▸ The tasks:
1/ In the article excerpt on Asia and global governance, which Asian state is named as the notable exception among those that went along with American wishes on Iraq?
2/ Reproduce a passage from the article excerpt on Asia and global governance word for word, starting with "And so, what" and going on through "world organization fare?".

▸ Document excerpt:
▼

Academic journal article Global Governance

Asia, U.S. Primacy, and Global Governance

Academic journal article Global Governance

Asia, U.S. Primacy, and Global Governance

Article excerpt

The Bush administration faces mounting criticisms about its war in Iraq and post-September 11 agenda. (1) The period since late 2001 has witnessed a striking dissipation of worldwide sympathy for America and a growth in popular resistance to U.S. power--hard and soft. (2)

Differences, dissent, and diatribe emanate from some of Washington's closest allies, notably France and Germany, as well as from the developing world. Asian states, while diverse, provide examples of the possible implications of post-September 11 diplomacy. Public opinion polls indicate that suspicion and resentment against the United States have grown in countries ranging from South Korea, China, and Malaysia to Thailand and Indonesia. Yet these sentiments exist in parallel with admiration of the preeminent United States, a fundamental ambivalence captured in a now well-known saying, "Yankee, go home ... and take me with you." (3)

The attitude of Asian states cannot be equated with that of "old Europe." Indeed, they have largely been responsive to U.S. concerns in the aftermath of the tragic attacks of September 2001. Even on the question of Iraq, despite considerable negative popular opinion and rhetorical protests, the majority of Asian states (with the notable exception of Malaysia) have acquiesced to American wishes or sought to at least contain their differences. Nor have they sought, as some European states have, to focus on the UN and to emphasize the rule of law in global governance and security.

These responses betray underlying attitudes to global politics and institutions. Most Asians are content to be involved in the UN and seek to use it to legitimize or delegitimize actions. However, where U.S. and UN interests diverge, many Asian states seek accommodations with American power. There is no overriding commitment to multilateralism and the UN per se. Faced with America's primacy and show of force, Asian states have sometimes emphasized regional cooperation, and thus Asia's commitment to global institutions is likely to further weaken.

And so, what are the implications for global governance when considering Asian approaches to the post-September 11 world? More particularly, how does the world organization fare?

▲

▸ Rows:

▼

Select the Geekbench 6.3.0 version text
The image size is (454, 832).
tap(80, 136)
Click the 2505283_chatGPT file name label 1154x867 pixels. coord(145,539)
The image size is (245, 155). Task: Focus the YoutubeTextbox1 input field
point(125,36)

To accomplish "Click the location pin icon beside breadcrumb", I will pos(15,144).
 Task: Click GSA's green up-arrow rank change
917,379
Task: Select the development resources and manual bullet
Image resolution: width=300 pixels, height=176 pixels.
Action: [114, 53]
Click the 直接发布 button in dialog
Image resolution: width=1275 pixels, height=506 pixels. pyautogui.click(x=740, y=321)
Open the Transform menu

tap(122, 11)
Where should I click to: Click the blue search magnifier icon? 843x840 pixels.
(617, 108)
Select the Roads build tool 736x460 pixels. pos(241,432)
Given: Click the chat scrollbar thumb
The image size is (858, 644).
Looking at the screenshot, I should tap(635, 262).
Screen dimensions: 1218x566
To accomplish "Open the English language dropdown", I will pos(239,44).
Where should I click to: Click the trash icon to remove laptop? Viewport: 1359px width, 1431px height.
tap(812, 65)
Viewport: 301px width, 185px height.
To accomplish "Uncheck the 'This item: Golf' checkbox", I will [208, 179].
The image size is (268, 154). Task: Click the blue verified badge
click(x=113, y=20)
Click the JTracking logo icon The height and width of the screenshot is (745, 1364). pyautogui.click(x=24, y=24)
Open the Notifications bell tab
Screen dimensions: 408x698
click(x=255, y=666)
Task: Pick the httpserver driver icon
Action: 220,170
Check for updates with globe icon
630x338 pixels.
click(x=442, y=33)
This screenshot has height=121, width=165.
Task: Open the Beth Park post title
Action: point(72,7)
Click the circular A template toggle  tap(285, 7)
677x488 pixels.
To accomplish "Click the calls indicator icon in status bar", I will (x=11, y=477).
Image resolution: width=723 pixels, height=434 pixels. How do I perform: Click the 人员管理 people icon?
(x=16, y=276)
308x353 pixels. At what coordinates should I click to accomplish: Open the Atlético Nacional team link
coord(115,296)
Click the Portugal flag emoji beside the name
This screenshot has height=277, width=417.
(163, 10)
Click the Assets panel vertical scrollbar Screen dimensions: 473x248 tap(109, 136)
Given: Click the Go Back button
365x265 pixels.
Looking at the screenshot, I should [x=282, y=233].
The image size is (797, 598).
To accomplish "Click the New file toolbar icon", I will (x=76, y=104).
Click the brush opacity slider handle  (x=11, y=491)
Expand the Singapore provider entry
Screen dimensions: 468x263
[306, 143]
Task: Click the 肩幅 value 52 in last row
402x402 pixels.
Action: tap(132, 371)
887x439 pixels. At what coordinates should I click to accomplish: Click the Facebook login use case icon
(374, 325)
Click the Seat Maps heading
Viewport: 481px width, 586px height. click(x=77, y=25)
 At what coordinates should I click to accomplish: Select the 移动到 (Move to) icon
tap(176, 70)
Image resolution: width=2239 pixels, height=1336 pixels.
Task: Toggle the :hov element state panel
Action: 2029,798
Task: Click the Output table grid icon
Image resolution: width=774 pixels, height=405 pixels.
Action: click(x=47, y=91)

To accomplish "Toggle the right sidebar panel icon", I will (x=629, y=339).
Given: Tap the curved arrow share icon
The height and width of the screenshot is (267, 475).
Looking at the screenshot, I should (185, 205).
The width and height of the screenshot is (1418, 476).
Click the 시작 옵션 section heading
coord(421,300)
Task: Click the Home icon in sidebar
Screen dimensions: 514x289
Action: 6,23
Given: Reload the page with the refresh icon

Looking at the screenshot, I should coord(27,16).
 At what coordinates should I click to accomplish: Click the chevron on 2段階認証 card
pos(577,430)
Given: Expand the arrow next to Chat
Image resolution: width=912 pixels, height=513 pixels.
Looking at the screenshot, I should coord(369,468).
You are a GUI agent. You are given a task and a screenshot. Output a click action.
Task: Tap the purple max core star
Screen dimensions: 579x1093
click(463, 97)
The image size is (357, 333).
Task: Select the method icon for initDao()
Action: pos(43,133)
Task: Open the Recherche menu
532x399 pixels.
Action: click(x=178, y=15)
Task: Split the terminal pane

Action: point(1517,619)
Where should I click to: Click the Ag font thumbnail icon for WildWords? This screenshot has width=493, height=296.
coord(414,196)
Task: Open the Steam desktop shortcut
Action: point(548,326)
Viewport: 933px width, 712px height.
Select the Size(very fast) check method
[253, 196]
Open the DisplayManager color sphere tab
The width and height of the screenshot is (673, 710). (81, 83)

▲

▸ Solved tasks:
1/ Malaysia

2/
And so, what are the implications for global governance when considering Asian approaches to the post-September 11 world? More particularly, how does the world organization fare?